I clutch my hands to my chest, and I can still feel the phantom shape of his finger tracing the lines in my palm. It shouldn’t matter—it was nothing. A distraction in the dark. But something about the way he didn’t flinch when I turned my hand over…
I’ve faced death, torture, pain. But that quiet touch? That might be the one thing I’m not trained to handle.
Barnett enters. Cloaks over his arm.
“Well done to the seven of you remaining. Put these on. You may leave. Warm yourselves and eat immediately.”
He exits without pause.
My muscles scream as I roll onto my knees, and I wince at the sharp pull in my back. Every movement feels like agony. I push myself upright, my body protesting the effort like it’s forgotten how to function.
Circulation begins to return to my feet, and it’s not the familiar prickling of pins and needles; it’s ice shards stabbing and slicing beneath my skin.

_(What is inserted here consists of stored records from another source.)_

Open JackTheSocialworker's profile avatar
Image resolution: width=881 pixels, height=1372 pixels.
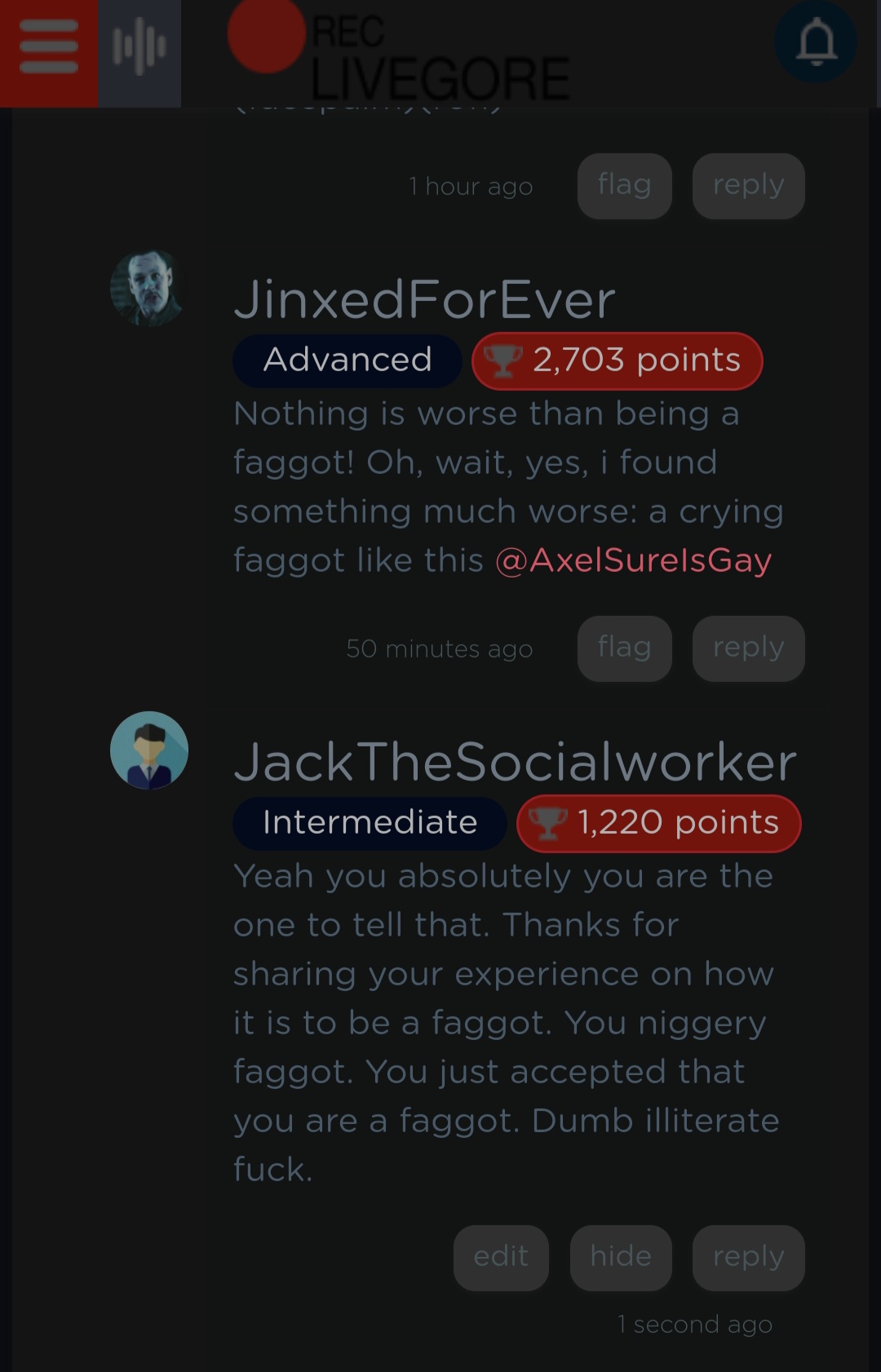[x=149, y=750]
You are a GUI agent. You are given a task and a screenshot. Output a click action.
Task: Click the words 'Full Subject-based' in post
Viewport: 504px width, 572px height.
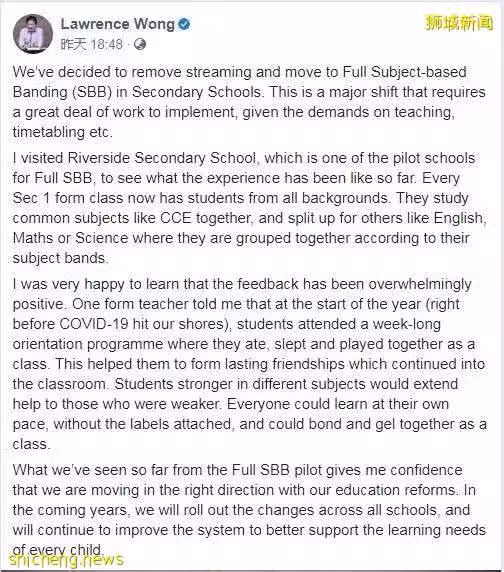point(404,72)
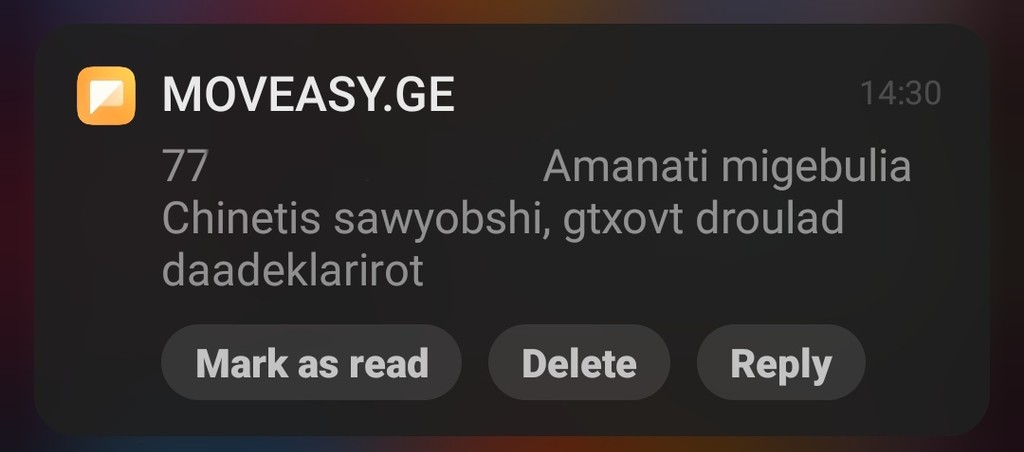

I almost long for the numbness again.
I fumble with the cloak. My arms quiver, uncooperative, like they’re not quite mine. After a long, clumsy battle, I finally manage to wrap it around me.
But the warmth I expect doesn’t come.
I’m too cold. Too soaked. The thick wool only traps the chill against my skin, and my wet clothes cling like a second punishment.

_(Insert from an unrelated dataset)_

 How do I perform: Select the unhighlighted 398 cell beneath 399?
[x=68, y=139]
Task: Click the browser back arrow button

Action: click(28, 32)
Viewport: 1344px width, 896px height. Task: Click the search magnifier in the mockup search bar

The stairs stretch longer than I remember.
My legs shake, but I force them forward, eyes locked on the distant patch of sky.
Each step drags like it weighs more than the last. I bite down on the inside of my cheek—hard—just to give my body something else to focus on.
Anything but the echo of his voice still shouting in my ear.
That’s always been the worst part of this place.
I’m used to being strong. Capable. Safe in the knowledge that I can protect myself.
But the pit takes that—all of it—and shreds it in a matter of hours. It strips you bare, down to your most fragile parts. What’s left is vulnerability.
There’s no fight left in me. Just tired bones and soaked skin and the quiet ache of being undone. I don’t even have the energy to be angry about it, not yet. That will come later.
At the top of the steps, Sam stands waiting in the ankle-length grass, arms tightly crossed over his chest. He still looks as solid and impenetrable as ever.
His eyes scan me subtly, checking me over for any signs of real damage.
I give him a weak nod—confirmation that I’m fine. Physically. Mentally. Or close enough.
Trent is hunched over, hands braced on his knees, retching. Junie rubs his back, but her eyes are glazed, distant, as though she’s not really seeing anything. Her face is pale and drawn, lips tinged blue.
Deacon, a little green around the edges, runs his hands over his face. But after going through this hell with me a few times before, he seems to be shaking it off quicker than most.
Elijah sits curled in on himself, arms wrapped around his knees, gently rocking. He mutters under his breath something about sinking. He looks the worst off. Sweat glistens on his forehead despite the cold, and his long, dark hair sticks to his clammy skin.
That’s the thing with this test: you never know where your mind will take you. What nightmares it’ll drag to the surface. The mind can be a terrifying place, and it seems Elijah was made to face some horrors of his own .
As Stone passes behind me, I feel a subtle brush of fingertips across the back of my hand hanging at my side. A silent check-in and acknowledgement of what just took place between us. Then he continues toward Trent, crouching beside him.
He’s drenched, roughed up, clothes clinging to him like all of us—but he looks fine. Unaffected by the ordeal we’ve just endured, and that is considerably more unsettling to me than if he were rocking on the ground like Elijah.
Because whatever storm he faced, he didn’t let it touch the surface.